The final outcome of the Board evaluation process for the financial year 2024-25 was placed before the Board of Directors at its meeting held on May 09, 2025, and the Directors expressed their satisfaction with the evaluation process carried out.

Directors' Responsibility Statement

The audited financial statements of your Company for the year under review (‘financial statements) are in conformity with the requirements of the Act, read with the Rules made thereunder (‘Act'), and the applicable Accounting Standards. The financial statements fairly reflects the form and substance of transactions carried out during the year under review and reasonably present your Company's financial condition and results of operations.

Pursuant to Section 134(3)(c) of the Act, the Board of Directors, to the best of its knowledge and ability, confirm that: (a) in the preparation of the annual accounts, the applicable accounting standards have been followed, along with proper explanation relating to material departures, if any; (b) appropriate accounting policies have been selected and applied consistently, and have made judgments and estimates that are reasonable and prudent, so as to give a true and fair view of the state of affairs of the Company as at March 31, 2025, and of the profit of the Company for the year ended March 31, 2025; (c) proper and sufficient care has been taken for the maintenance of adequate accounting records in accordance with the provisions of the Act, for safeguarding the assets of the Company and for preventing and detecting fraud and other irregularities; (d) the annual accounts have been prepared on a going concern basis; (e) proper internal financial controls were laid down and followed by the Company and such internal financial controls are adequate and were operating effectively; (f) proper systems are devised to ensure compliance with the provisions of all applicable laws and that such systems are adequate and operating effectively.

Familiarization programme for Independent Directors

The Company keeps its directors informed of the activities of the Company, its management and operations and provides an overall industry perspective on issues being faced by industry, including changes in regulatory landscape, in a proactive manner. Details of familiarization programme provided to the Directors of the Company are available on the website of the Company at: https://www.novartis.com/in-en/media/document/10731

Auditors and auditors report

(i) Statutory Auditors, Auditors Report and Statutory Audit Fees:

Pursuant to the provisions of Section 139 of the Act read with the Companies (Audit and Auditors) Rules, 2014, M/s. B S R & Co. LLP, Chartered Accountants (Firm Registration No. 101248W/ W100022), were appointed as Statutory Auditors of the Company at the AGM held on July 29, 2022, for a term of five (5) years to hold office from the conclusion of the 74th AGM till the conclusion of the 79th AGM of the Company.
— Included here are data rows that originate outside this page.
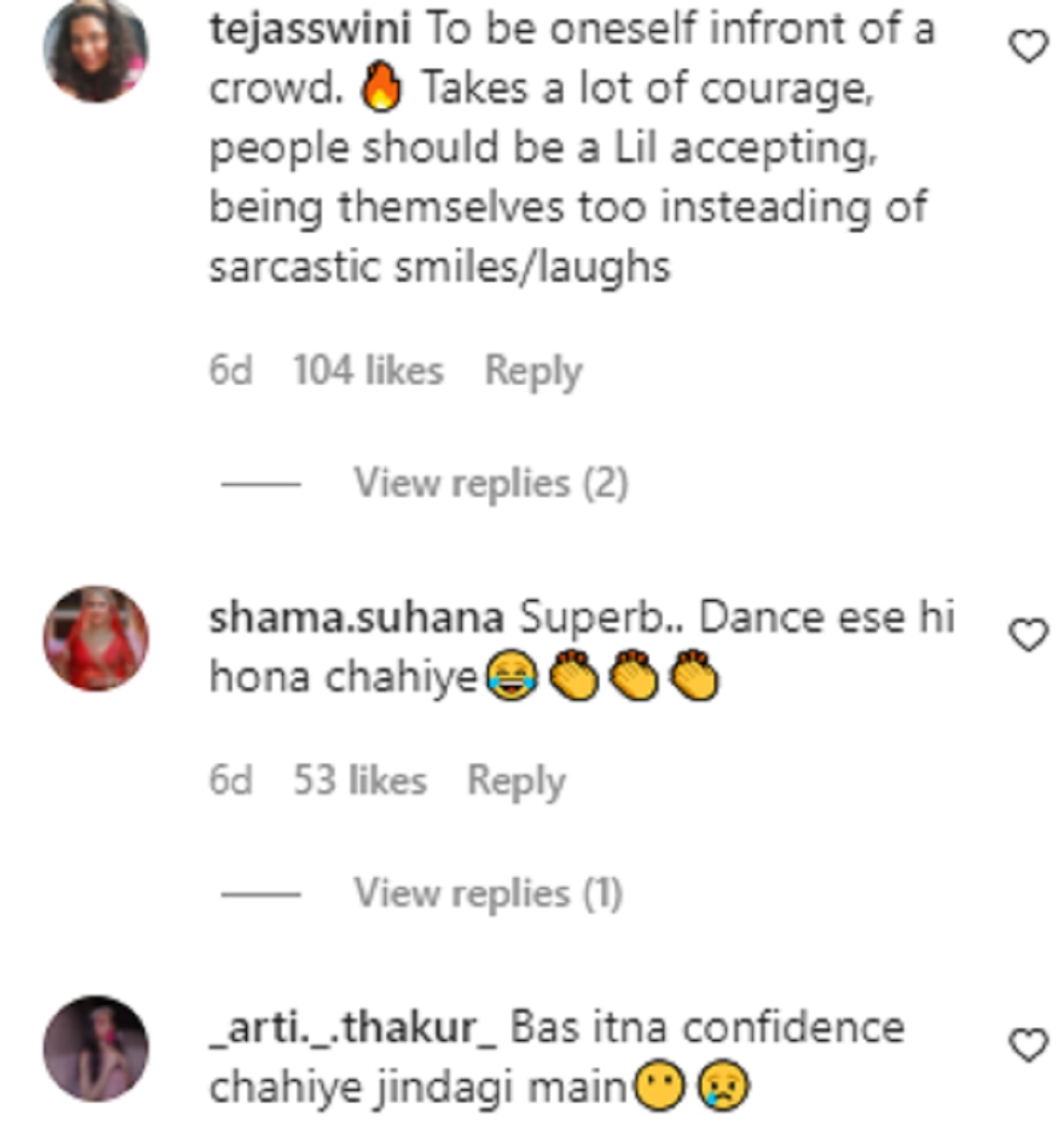1062x1148 pixels.
Task: Like shama.suhana's comment with the heart
Action: tap(1028, 635)
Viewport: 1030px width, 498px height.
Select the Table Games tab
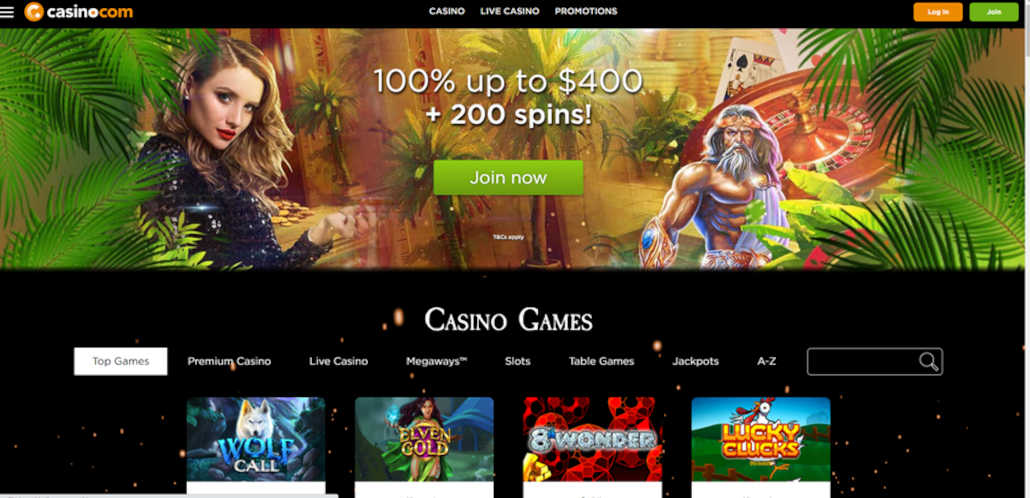coord(602,361)
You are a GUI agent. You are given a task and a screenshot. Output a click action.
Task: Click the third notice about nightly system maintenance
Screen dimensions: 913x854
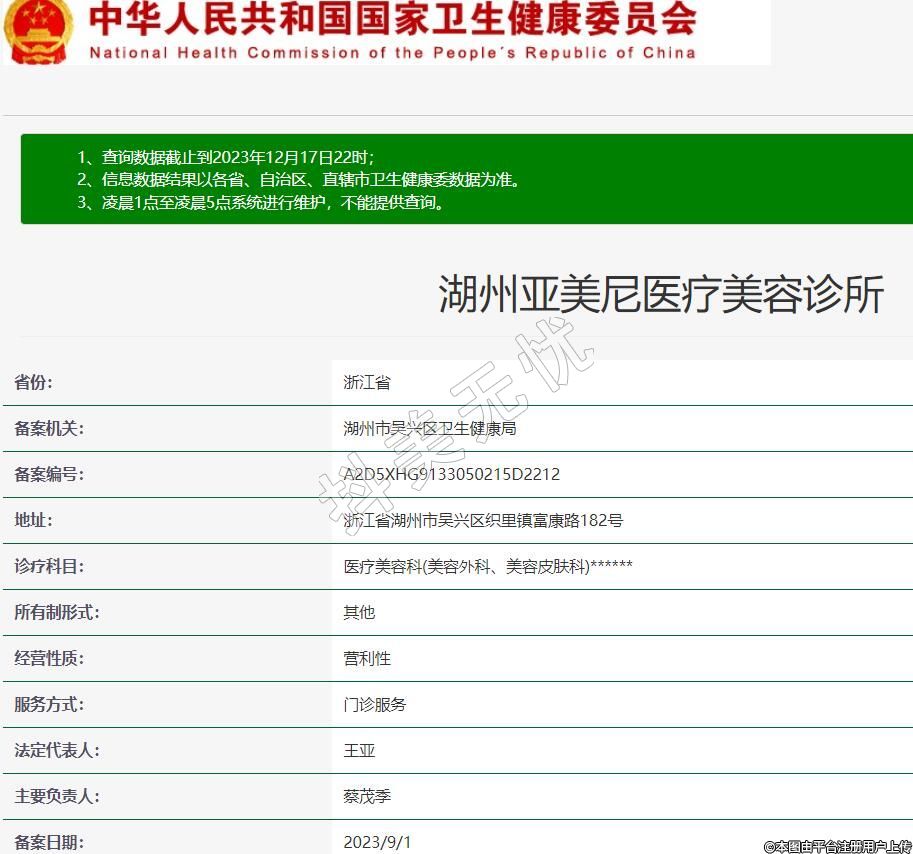click(260, 202)
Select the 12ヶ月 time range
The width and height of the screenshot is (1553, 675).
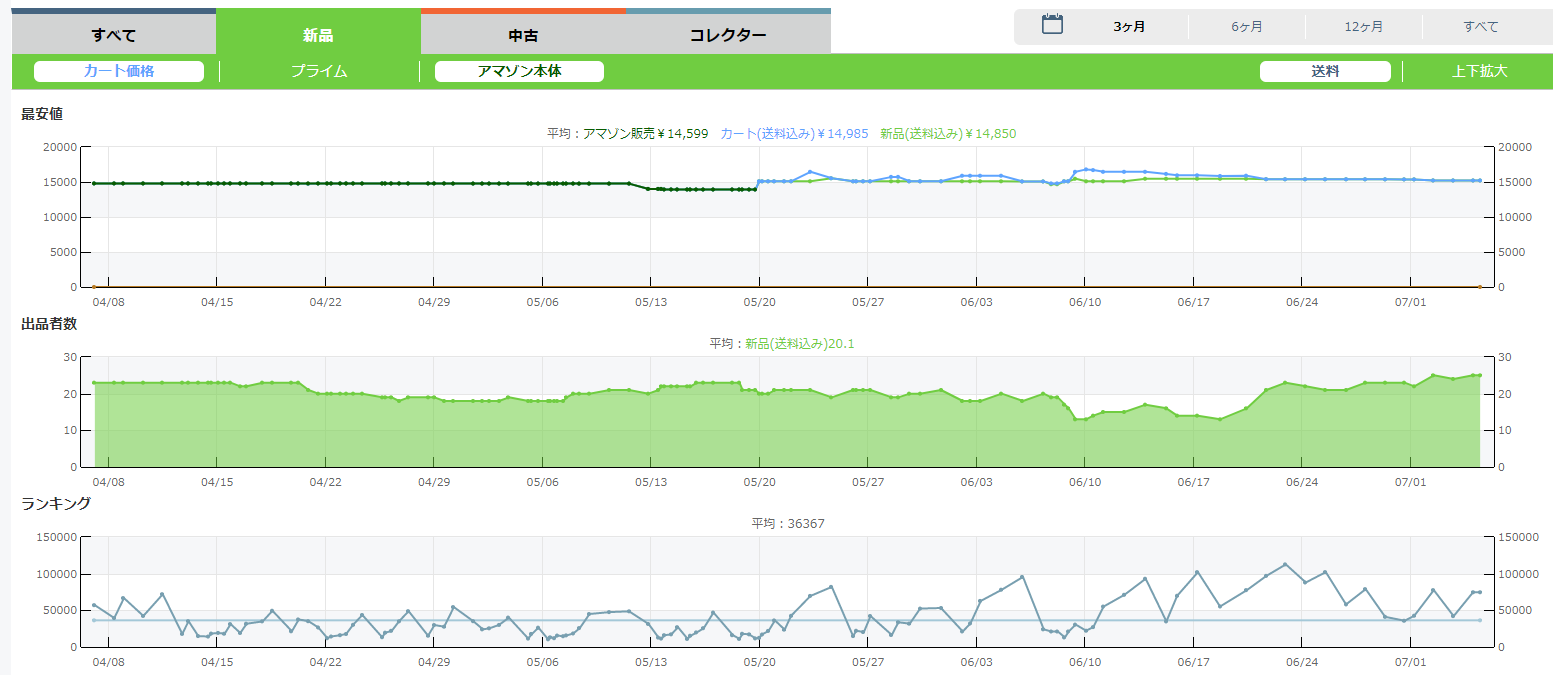1364,27
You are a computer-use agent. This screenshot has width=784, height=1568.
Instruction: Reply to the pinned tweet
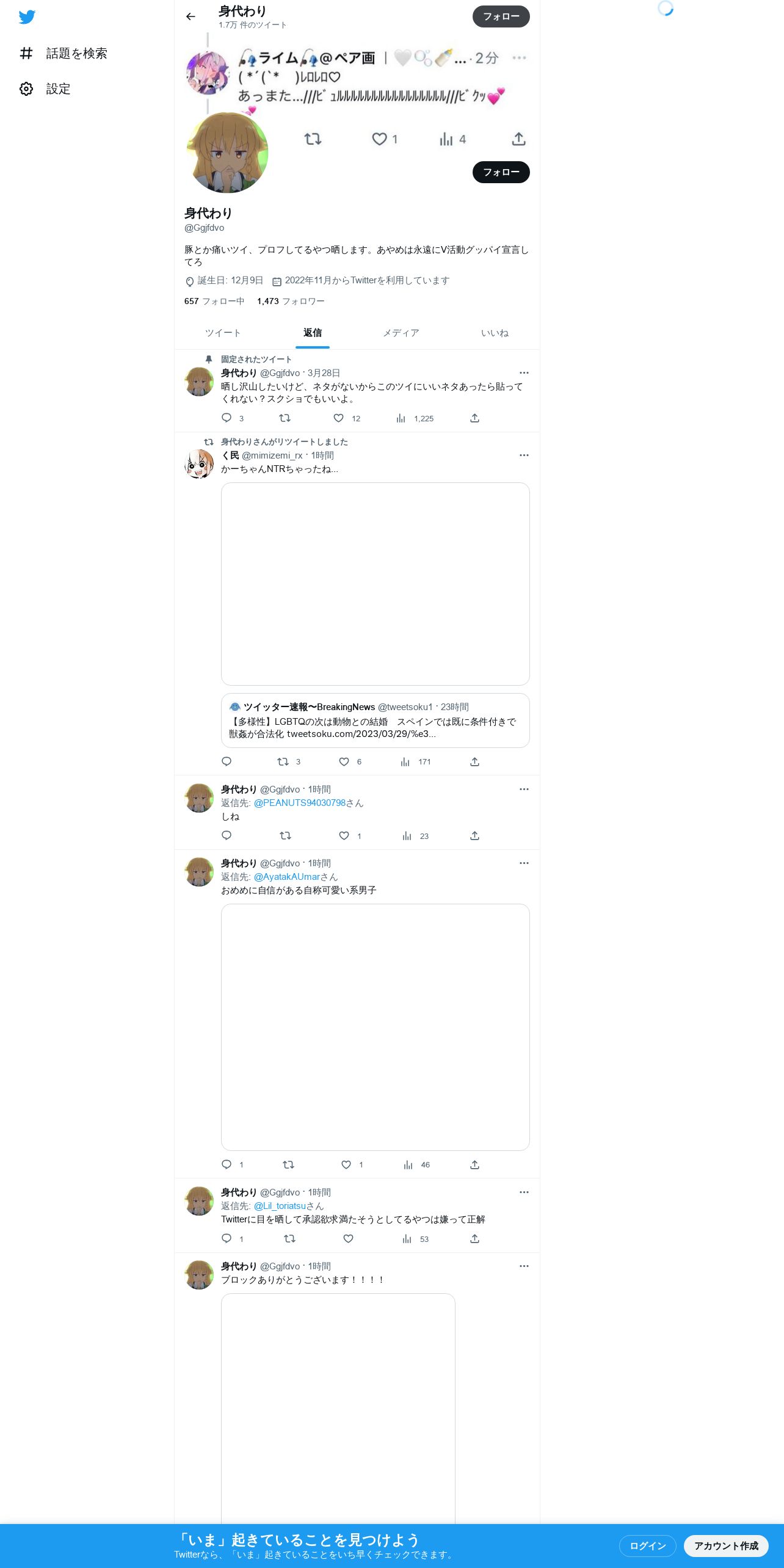(x=227, y=418)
The Auditors' Report issued by M/s. B S R & Co. LLP to the members on the Financial Statement of the Company for the year ended March 31, 2025, does not contain any qualification, reservation or adverse remark. The said Report for the financial year ended March 31, 2025, read with the explanatory notes therein are self-explanatory and therefore, do not call for any further explanation or comments from the Board under Section 134(3) of the Act. The Auditors' Report is enclosed with the Financial Statement in this Annual Report.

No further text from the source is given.